▶ _Task description_: Copy every line in the listing that contains "computer".

▶ _Available data_:

+ + +

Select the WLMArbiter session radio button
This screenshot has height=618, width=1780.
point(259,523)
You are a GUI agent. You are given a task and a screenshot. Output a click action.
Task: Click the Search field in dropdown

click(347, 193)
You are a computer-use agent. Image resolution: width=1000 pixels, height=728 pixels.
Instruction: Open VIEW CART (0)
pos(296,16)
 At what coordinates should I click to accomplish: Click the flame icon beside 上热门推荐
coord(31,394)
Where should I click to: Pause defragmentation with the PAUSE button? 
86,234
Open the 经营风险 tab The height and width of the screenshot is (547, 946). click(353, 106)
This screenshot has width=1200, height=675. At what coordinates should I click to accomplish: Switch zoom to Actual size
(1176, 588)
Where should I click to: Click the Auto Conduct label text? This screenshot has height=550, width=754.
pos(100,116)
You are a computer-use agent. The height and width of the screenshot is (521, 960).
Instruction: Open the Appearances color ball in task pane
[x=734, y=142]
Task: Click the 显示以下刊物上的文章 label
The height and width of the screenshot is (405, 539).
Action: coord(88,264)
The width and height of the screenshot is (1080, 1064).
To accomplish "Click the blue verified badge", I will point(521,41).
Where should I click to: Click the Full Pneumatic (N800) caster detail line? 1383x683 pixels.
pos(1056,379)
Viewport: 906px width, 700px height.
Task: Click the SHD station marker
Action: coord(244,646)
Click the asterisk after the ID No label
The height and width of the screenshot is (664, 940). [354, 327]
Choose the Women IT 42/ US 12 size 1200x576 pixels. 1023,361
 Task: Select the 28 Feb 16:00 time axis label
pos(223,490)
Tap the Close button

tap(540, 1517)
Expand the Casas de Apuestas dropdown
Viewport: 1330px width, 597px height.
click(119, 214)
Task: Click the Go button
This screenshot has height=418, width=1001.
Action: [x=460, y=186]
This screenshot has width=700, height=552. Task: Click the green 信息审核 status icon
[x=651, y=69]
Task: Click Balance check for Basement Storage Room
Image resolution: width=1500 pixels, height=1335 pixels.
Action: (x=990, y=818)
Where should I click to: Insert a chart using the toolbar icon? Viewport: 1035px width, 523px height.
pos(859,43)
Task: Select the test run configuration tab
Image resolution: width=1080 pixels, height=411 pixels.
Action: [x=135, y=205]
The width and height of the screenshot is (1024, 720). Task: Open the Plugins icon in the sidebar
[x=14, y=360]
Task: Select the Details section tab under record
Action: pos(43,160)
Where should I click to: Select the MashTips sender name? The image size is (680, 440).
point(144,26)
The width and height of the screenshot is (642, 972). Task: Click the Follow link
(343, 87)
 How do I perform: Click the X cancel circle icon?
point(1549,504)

+ + +

▶ _Problem solution_:
You are a computer-use agent. Image resolution: width=1000 pixels, height=728 pixels.
You are a computer-use agent. The height and width of the screenshot is (521, 960).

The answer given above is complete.